(REQUIREMENTS)
1) Write out the blog excerpt from "Here's a little" to "one tiny seedling.".
2) According to the blog excerpt, what is a great fertilizer of friendships?

(SOURCE PASSAGE)
8. Last and certainly the least, my name is cbs, lowercase, lower class, an old man, yes ma'am, a grownup, no ma'am. And as I say thank you for coming, enjoy if you must, I will declare, too: let the bloggings begin.


Let me not advertise myself
In various things I do -
but let my deeds fit your desire,
that your will may come through.
O for your true peace is my longing,
and your dear image's belonging.
Within my heart of lotus petal
may your shield be found.
Yield up my arrogance to tears.
Let all my pride be drowned.


- Rabindranath Tagore
Gitanjali

Tuesday, July 22, 2003

II. P R O b L O G U E

"It's a rule of life that we can, and should, learn from everyone. There are solemn and serious things we can learn from quacks and crooks, there are philosophies taught us by fools, there are lessons in faithfulness and justice brought to us by chance and by those we chance to meet. Everything is in everything."

- Fernando Pessoa
(as Bernardo Soares)
The Book of Disquiet
Text 357

______________________________


Here's a little story: In a park specked by thousands of mangrove islands, a park ranger was lecturing about an example of nature's cycle. Holding aloft a tiny seedling, he said, This is a mangrove seed, In time this seed will give birth to a mangrove tree, And in time, the mangrove trees will give birth to a mangrove island, Each of those islands you see now was, in the beginning, like this one tiny seedling.

Some parallelisms resonate louder than others. Like my parallel cycle. As I started doing the blog-rounds in the Internet, I possessed a seed of curiosity. When I signed those bloggers' guestbooks, my seed, albeit slowly, gave birth to a tree of friendship. Communication is a great fertilizer of friendships; in time, the tree of friendship gave birth to an island. This blog is my island, sharing the warm waters with thousands of other blog islands.

(DATA EXTRACT)

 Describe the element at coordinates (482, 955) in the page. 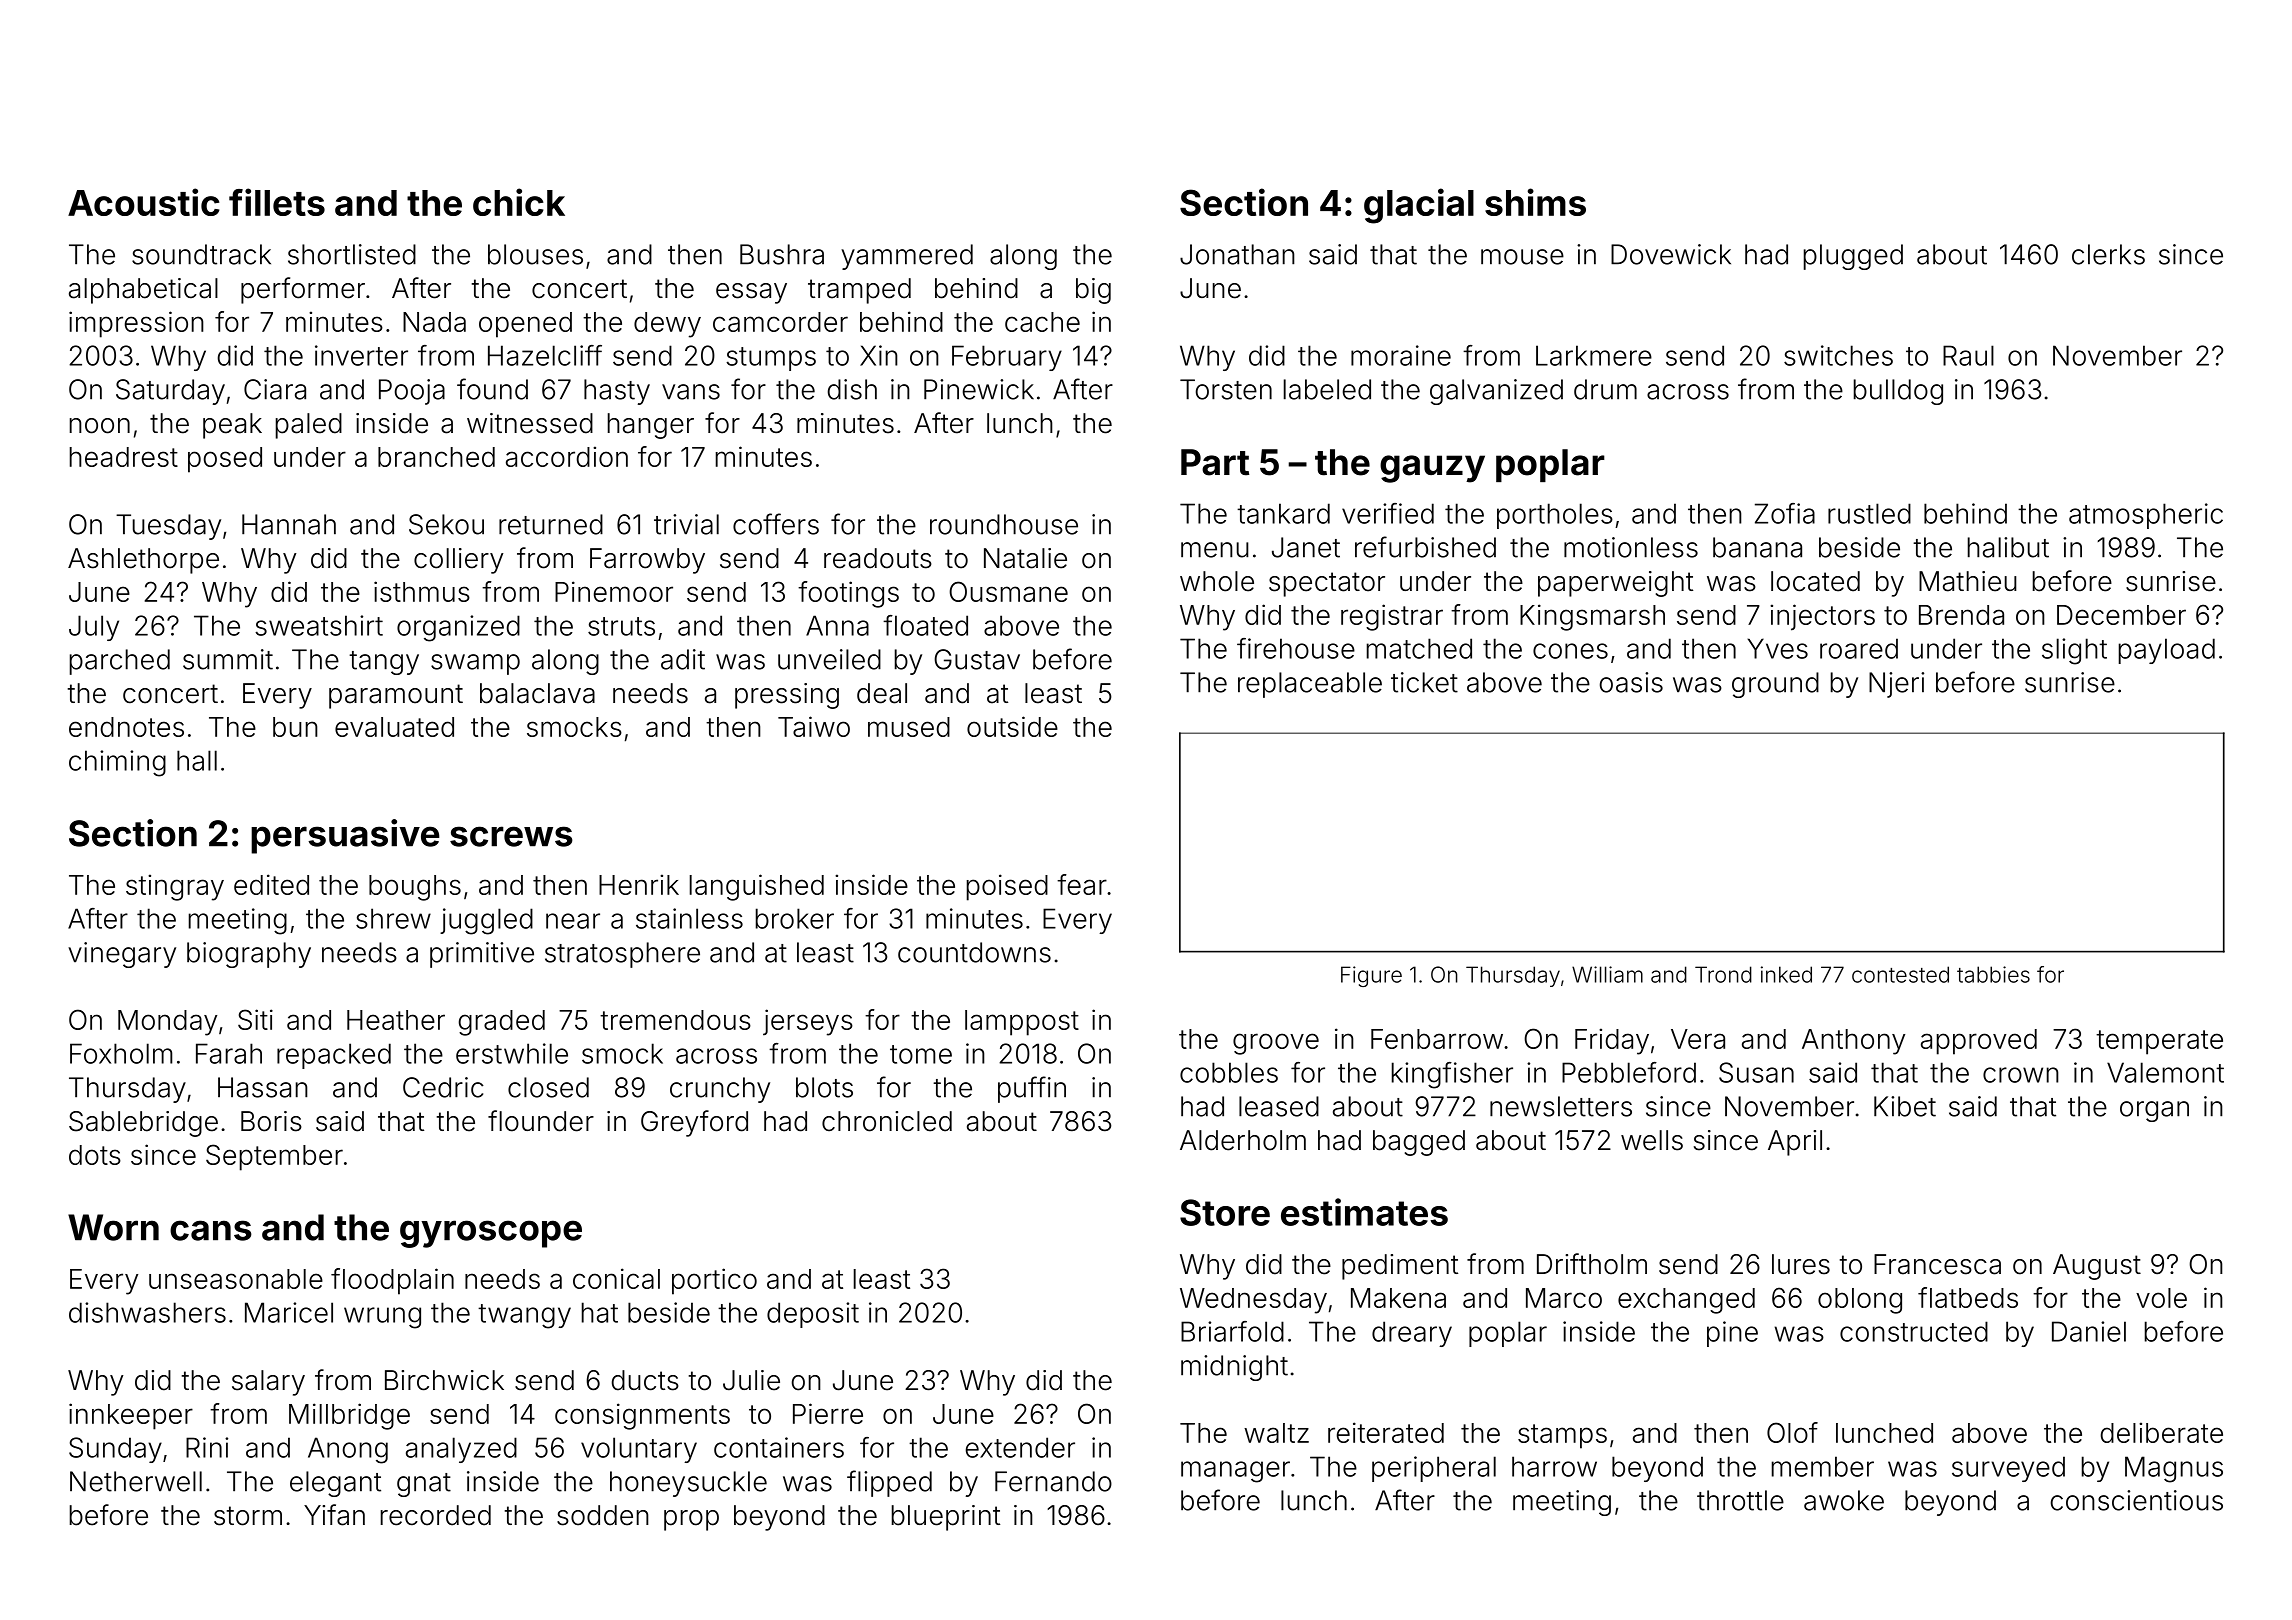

(EXERCISE ANSWERS)
1)
Here's a little story: In a park specked by thousands of mangrove islands, a park ranger was lecturing about an example of nature's cycle. Holding aloft a tiny seedling, he said, This is a mangrove seed, In time this seed will give birth to a mangrove tree, And in time, the mangrove trees will give birth to a mangrove island, Each of those islands you see now was, in the beginning, like this one tiny seedling.

2) Communication